§ ABOUT THIS EXERCISE
Within the entries that follow, show each line where the word "MIKE" occurs.
========================================
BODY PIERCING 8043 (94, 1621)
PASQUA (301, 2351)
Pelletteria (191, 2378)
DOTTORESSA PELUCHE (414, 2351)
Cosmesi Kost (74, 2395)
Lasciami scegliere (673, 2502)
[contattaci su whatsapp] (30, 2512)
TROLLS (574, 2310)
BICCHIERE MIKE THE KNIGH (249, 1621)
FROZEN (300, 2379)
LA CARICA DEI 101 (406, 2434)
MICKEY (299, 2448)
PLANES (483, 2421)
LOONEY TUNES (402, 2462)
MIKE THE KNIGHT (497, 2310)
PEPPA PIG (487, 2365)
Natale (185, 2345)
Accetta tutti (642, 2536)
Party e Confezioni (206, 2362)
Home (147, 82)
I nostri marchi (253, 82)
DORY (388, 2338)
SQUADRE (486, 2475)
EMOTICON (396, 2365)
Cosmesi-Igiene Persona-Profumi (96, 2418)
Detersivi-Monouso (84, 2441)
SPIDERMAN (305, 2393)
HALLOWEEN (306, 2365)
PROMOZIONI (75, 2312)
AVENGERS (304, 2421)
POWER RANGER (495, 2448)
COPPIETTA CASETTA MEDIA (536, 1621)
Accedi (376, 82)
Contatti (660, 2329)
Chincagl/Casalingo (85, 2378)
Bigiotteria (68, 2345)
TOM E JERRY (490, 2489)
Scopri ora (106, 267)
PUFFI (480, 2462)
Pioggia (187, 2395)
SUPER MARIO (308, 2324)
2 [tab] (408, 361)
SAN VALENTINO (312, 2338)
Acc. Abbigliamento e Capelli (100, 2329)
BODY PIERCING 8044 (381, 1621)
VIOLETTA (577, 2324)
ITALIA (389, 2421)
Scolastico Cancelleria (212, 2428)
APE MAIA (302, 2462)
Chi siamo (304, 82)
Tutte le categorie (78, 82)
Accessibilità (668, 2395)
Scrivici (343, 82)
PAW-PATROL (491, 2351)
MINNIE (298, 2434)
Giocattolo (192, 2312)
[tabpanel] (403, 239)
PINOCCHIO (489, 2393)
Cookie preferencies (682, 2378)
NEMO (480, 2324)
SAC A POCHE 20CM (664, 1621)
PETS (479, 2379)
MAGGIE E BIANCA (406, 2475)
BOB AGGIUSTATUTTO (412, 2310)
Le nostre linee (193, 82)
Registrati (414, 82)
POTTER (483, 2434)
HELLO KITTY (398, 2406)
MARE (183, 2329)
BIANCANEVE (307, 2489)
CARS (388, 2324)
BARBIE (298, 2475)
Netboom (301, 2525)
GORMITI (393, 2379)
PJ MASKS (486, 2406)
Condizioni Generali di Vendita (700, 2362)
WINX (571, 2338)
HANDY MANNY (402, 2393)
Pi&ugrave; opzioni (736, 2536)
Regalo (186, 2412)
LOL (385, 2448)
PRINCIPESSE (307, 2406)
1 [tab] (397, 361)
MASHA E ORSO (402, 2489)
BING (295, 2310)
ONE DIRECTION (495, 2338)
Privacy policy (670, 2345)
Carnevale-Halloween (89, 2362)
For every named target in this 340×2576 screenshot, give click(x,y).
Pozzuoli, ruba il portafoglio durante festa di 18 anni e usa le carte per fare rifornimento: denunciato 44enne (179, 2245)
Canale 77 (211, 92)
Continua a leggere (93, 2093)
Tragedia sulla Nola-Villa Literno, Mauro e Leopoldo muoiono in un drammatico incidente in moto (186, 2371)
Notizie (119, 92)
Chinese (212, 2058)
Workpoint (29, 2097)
========================================
§ RESPONSE AREA
BICCHIERE MIKE THE KNIGH (249, 1621)
MIKE THE KNIGHT (497, 2310)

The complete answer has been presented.